-- Written instruction A --
List the concerns the fund manager in the interview on Indian stocks gives for keeping PSU bank shares out of the portfolio.
-- Written instruction B --
Answer these questions from the interview on Indian stocks, one line each:
(i) What cost of capital is cited when discussing PSU bank returns?
(ii) Which sector is suggested as a possible contrarian play?
(iii) Which earlier quarter is the December 2017 quarter being compared with?
-- Written instruction C --
Continue the interview on Indian stocks past its final line.

-- Given text --
Many investment managers have had exposure to PSU banking stocks, which have really dragged portfolios of late. Did you buy them?
PSU banks never fit into our criteria, barring one large bank. We look for strong management but in PSU banks, the management changes every three years. The second concern is governance. We have already seen the PNB fraud. We had never expected this type of fraud to occur. Thirdly, the return ratios of PSU banks show that it is becoming more and more tough for them to go beyond single digit RoE. If the cost of capital is 12 to 13 per cent and the RoE is 10 per cent, then you are actually losing money. Economic value gets eroded. Hence, most PSU banks never fit into our stock universe. We have stayed away from them and concentrated more on private sector banks.
PSU bank stocks are totally out of favour right now. But are there any sectors in the market that may be out of favour now but can be good contrarian plays?
Large-cap IT could be one. Growth is coming back and the management commentary seems incrementally positive. Large-cap IT is not very contrarian but has shades of contra.
Are corporate India's earnings reviving finally? Analysts are saying that the December-quarter results have shown green shoots.
We should understand that the December quarter in 2017 is compared with the demonetisation-affected quarter in 2016. The base was very low in the December 2016 quarter. Hence, the December 2017 quarter looks optically good. Having said all that, it is still better than the previous quarter. I would not say that it was very good for all companies. The March 2018 quarter will be an important one to watch out. Some companies are saying that sales did not come due to GST and some are saying they witnessed a sales spike due to GST. So, you need a stable environment to see what is really happening.
How would you describe your investment style?

-- Data excerpt --
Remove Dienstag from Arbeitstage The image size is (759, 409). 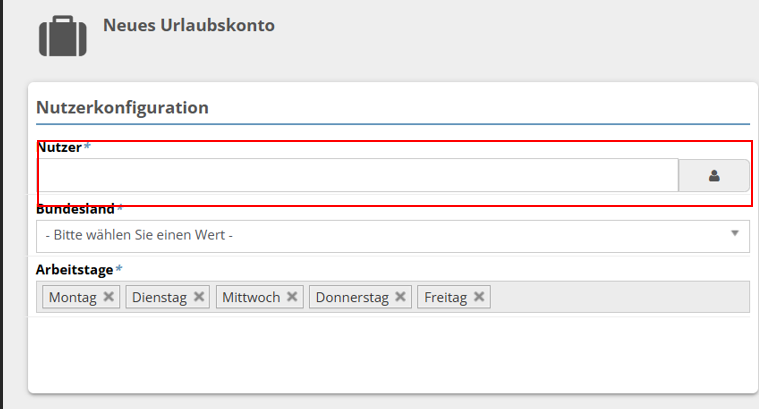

-- Response A --
1. Weak management continuity, because the management of PSU banks changes every three years.
2. Governance, illustrated by the PNB fraud.
3. Poor return ratios, as it is getting harder for PSU banks to go beyond a single-digit RoE, which is below a cost of capital of 12 to 13 per cent and so erodes economic value.

-- Response B --
(i) 12 to 13 per cent.
(ii) Large-cap IT.
(iii) The December 2016 quarter, which was affected by demonetisation.

-- Response C --
It would be close to GARP, i.e., growth at a reasonable price. Valuation depends on how you value a company and what the tenure of your investment is. Our job is to identify great growth stories, and we do not mind paying a little more for them in the near term. If we believe that the stock can be a good compounding machine for five plus years, we don't mind if it is a little expensive at present.
How do you value a stock?
The ideal way to understand growth is in terms of turnover, profitability and return on equity. Ultimately, your current valuation is important. For example, if a company is growing at 20 per cent, can it grow at 30 per cent? Is there a market for it to grow at 30 per cent? If the company is delivering an RoE of 20 per cent and is available at 20 times earnings, then we have to ascribe a higher value to the growth. Price to earnings (P/E) and price to earnings to growth (PEG) are decent metrics. However, if the PEG exceeds a certain level, then we like to trim the stock in our portfolio.
How do you arrive at your investment universe?
For our core portfolio, which forms 80 to 90 per cent of our mutual fund schemes, our universe is around 300 to 350 stocks. The philosophy from day one has been to have a qualitative approach towards investing. A company's quality, management, governance, growth record and potential, business model and how secular the sector of the company is, return ratios as well as cash flow are studied. When we do screening based on these parameters, we arrive at our stock universe.
How is your investment philosophy different from others?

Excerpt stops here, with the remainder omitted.